[Set problem]
Which lines in the records below contain the string "cell"? Case matters. Return each matching line in full and unchanged.
* BEGIN Source material *
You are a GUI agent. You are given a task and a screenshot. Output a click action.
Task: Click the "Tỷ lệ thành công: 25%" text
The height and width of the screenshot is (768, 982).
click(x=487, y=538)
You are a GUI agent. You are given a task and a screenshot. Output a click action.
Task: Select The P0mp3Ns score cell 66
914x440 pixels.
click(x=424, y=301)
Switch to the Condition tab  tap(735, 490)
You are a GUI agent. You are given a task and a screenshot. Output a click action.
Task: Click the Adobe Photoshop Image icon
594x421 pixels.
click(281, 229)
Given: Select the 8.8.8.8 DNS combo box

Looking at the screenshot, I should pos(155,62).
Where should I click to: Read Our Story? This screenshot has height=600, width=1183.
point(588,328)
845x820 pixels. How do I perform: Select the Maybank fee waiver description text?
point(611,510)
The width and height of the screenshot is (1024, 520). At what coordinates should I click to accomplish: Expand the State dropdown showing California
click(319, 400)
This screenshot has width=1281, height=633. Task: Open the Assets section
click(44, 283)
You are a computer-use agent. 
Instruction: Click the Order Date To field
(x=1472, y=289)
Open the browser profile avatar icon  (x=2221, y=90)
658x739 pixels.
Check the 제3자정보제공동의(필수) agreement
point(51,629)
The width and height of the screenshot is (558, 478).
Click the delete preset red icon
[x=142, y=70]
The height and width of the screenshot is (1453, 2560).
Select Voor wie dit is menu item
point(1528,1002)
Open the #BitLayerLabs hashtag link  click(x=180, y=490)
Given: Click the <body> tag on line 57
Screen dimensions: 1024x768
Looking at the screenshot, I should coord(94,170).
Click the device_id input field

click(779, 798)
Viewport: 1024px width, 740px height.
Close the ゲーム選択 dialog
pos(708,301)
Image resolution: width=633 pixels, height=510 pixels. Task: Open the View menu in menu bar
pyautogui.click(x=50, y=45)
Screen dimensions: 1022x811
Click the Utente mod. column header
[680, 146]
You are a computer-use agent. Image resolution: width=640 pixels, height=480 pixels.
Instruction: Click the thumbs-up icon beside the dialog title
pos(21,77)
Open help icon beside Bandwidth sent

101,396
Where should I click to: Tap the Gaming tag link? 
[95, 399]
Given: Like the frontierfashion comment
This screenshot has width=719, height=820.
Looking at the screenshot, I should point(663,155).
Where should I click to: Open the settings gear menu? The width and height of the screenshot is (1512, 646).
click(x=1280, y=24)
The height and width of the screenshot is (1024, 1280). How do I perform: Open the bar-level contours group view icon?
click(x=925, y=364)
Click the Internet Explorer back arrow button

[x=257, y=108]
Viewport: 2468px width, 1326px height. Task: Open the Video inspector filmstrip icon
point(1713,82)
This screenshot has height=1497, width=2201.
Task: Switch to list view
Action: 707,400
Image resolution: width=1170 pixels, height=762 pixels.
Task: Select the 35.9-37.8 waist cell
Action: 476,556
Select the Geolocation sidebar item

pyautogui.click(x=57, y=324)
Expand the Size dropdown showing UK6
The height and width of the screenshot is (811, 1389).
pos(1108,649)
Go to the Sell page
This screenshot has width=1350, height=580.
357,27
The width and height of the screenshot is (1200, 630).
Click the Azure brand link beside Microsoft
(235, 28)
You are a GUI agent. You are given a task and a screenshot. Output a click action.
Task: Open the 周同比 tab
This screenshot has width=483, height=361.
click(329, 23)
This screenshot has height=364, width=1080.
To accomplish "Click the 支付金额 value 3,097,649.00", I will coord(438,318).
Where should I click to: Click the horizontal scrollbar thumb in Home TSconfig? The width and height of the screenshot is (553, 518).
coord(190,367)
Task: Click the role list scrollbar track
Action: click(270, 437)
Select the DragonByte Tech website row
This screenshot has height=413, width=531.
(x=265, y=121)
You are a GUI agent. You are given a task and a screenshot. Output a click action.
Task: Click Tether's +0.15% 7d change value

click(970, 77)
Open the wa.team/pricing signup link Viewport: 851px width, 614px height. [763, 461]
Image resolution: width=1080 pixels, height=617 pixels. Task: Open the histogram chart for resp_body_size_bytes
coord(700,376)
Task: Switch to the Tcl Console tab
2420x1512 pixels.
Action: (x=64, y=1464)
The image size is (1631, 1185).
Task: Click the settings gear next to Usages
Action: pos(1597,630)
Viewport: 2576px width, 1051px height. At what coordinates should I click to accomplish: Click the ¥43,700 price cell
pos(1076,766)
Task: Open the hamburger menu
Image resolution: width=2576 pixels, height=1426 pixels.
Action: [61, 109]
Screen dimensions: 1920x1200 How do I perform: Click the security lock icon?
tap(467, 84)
* END Source material *
[Exercise answer]
Task: Select The P0mp3Ns score cell 66
Task: Select the 35.9-37.8 waist cell
Viewport: 2576px width, 1051px height. At what coordinates should I click to accomplish: Click the ¥43,700 price cell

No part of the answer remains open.